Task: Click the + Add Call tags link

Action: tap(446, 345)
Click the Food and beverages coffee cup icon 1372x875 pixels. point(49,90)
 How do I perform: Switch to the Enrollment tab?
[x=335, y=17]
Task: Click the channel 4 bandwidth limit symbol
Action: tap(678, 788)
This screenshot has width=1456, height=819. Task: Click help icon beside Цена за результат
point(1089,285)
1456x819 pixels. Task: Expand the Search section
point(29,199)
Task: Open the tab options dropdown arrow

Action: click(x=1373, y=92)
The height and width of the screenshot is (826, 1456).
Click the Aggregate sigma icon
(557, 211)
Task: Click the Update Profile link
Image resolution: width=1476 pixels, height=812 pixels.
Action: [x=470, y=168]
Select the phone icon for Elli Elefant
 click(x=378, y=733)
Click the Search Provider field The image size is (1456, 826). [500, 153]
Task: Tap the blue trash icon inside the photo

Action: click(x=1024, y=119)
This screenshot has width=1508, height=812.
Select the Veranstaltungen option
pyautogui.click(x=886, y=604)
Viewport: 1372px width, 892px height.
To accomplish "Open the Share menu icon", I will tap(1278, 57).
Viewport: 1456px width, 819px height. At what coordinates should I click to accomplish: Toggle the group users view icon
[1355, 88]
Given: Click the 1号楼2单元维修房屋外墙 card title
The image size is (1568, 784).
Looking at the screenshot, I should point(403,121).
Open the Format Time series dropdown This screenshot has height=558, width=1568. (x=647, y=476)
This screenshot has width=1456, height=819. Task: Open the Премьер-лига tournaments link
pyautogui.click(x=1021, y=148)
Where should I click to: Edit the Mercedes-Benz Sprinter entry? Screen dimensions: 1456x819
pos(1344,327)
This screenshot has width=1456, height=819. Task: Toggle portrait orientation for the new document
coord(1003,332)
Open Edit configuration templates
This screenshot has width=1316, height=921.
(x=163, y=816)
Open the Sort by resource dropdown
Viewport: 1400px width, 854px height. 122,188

+--

▶ **WORK ORDER**
What's needed is every entry, returned word for word.

▶ **SOLVED EXERCISE**
Task: Click the + Add Call tags link

Action: tap(446, 345)
Click the Food and beverages coffee cup icon 1372x875 pixels. point(49,90)
 How do I perform: Switch to the Enrollment tab?
[x=335, y=17]
Task: Click the channel 4 bandwidth limit symbol
Action: tap(678, 788)
This screenshot has width=1456, height=819. Task: Click help icon beside Цена за результат
point(1089,285)
1456x819 pixels. Task: Expand the Search section
point(29,199)
Task: Open the tab options dropdown arrow

Action: click(x=1373, y=92)
The height and width of the screenshot is (826, 1456).
Click the Aggregate sigma icon
(557, 211)
Task: Click the Update Profile link
Image resolution: width=1476 pixels, height=812 pixels.
Action: [x=470, y=168]
Select the phone icon for Elli Elefant
 click(x=378, y=733)
Click the Search Provider field The image size is (1456, 826). [500, 153]
Task: Tap the blue trash icon inside the photo

Action: click(x=1024, y=119)
This screenshot has width=1508, height=812.
Select the Veranstaltungen option
pyautogui.click(x=886, y=604)
Viewport: 1372px width, 892px height.
To accomplish "Open the Share menu icon", I will tap(1278, 57).
Viewport: 1456px width, 819px height. At what coordinates should I click to accomplish: Toggle the group users view icon
[1355, 88]
Given: Click the 1号楼2单元维修房屋外墙 card title
The image size is (1568, 784).
Looking at the screenshot, I should point(403,121).
Open the Format Time series dropdown This screenshot has height=558, width=1568. (x=647, y=476)
This screenshot has width=1456, height=819. Task: Open the Премьер-лига tournaments link
pyautogui.click(x=1021, y=148)
Where should I click to: Edit the Mercedes-Benz Sprinter entry? Screen dimensions: 1456x819
pos(1344,327)
This screenshot has width=1456, height=819. Task: Toggle portrait orientation for the new document
coord(1003,332)
Open Edit configuration templates
This screenshot has width=1316, height=921.
(x=163, y=816)
Open the Sort by resource dropdown
Viewport: 1400px width, 854px height. 122,188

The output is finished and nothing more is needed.